The prototype for the ux_system_tasks_run is as follows:

UINT ux_system_tasks_run(VOID);

Definition of USB Device Controller

Only one USB device controller can be defined at any time to operate in device mode. The application initialization file should contain this definition. The following line performs the definition of a generic usb controller:

ux_dcd_controller_initialize(0x7BB00000, 0, 0xB7A00000);

The USB device initialization has the following prototype:

UINT ux_dcd_controller_initialize(ULONG dcd_io, ULONG dcd_irq, ULONG dcd_vbus_address);

Where:

dcd_io: Address of the controller IO.
dcd_irq: Interrupt used by the controller.
dcd_vbus_address: Address of the VBUS GPIO .

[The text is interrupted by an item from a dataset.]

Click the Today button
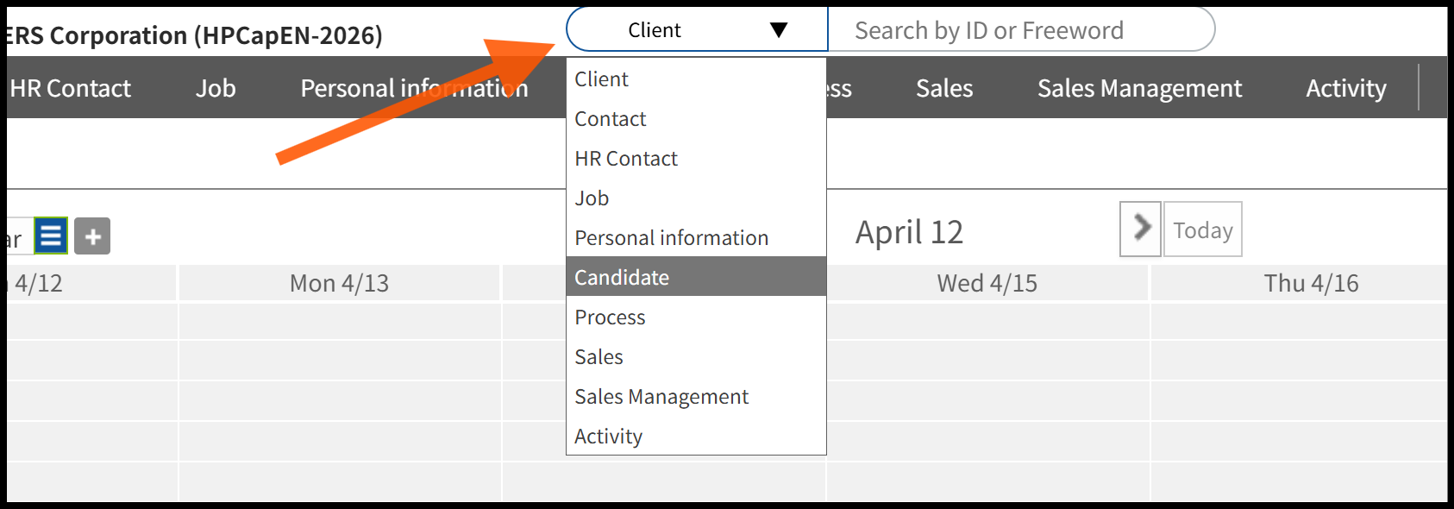1202,229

The following example is the initialization of USBX in device mode with the storage device class and a generic controller:

/* Initialize USBX Memory */

ux_system_initialize(memory_pointer,(128*1024), 0, 0);

/* The code below is required for installing the device portion of USBX */
status = ux_device_stack_initialize(&device_framework_high_speed, DEVICE_FRAMEWORK_LENGTH_HIGH_SPEED,
                                    &device_framework_full_speed, DEVICE_FRAMEWORK_LENGTH_FULL_SPEED,
                                    &string_framework, STRING_FRAMEWORK_LENGTH,
                                    &language_id_framework, LANGUAGE_ID_FRAMEWORK_LENGTH,
                                    UX_NULL);

/* If status equals UX_SUCCESS, installation was successful. */

/* Store the number of LUN in this device storage instance: single LUN. */
storage_parameter.ux_slave_class_storage_parameter_number_lun = 1;

/* Initialize the storage class parameters for reading/writing to the Flash Disk. */
storage_parameter.ux_slave_class_storage_parameter_lun[0].ux_slave_class_storage_media_last_lba = 0x1e6bfe;
storage_parameter.ux_slave_class_storage_parameter_lun[0].ux_slave_class_storage_media_block_length = 512;
storage_parameter.ux_slave_class_storage_parameter_lun[0].ux_slave_class_storage_media_type = 0;
storage_parameter.ux_slave_class_storage_parameter_lun[0].ux_slave_class_storage_media_removable_flag = 0x80;
storage_parameter.ux_slave_class_storage_parameter_lun[0].ux_slave_class_storage_media_read = demo_thread_flash_media_read;
storage_parameter.ux_slave_class_storage_parameter_lun[0].ux_slave_class_storage_media_write = demo_thread_flash_media_write;
storage_parameter.ux_slave_class_storage_parameter_lun[0].ux_slave_class_storage_media_status = demo_thread_flash_media_status;

/* Initialize the device storage class. The class is connected with interface 0 */
status = ux_device_stack_class_register(ux_system_slave_class_storage_name ux_device_class_storage_entry, ux_device_class_storage_thread, 0, (VOID *)&storage_parameter);

/* Register the device controllers available in this system */
status = ux_dcd_controller_initialize(0x7BB00000, 0, 0xB7A00000);

/* If status equals UX_SUCCESS, registration was successful. */

Troubleshooting

USBX is delivered with a demonstration file and a simulation environment. It is always a good idea to get the demonstration platform running first—either on the target hardware or a specific demonstration platform.

USBX Version ID

The current version of USBX is available both to the user and the application software during run-time. The programmer can obtain the USBX version from examination of the ux_port.h file. In addition, this file also contains a version history of the corresponding port. Application software can obtain the USBX version by examining the global string _ux_version_id, which is defined in ux_port.h.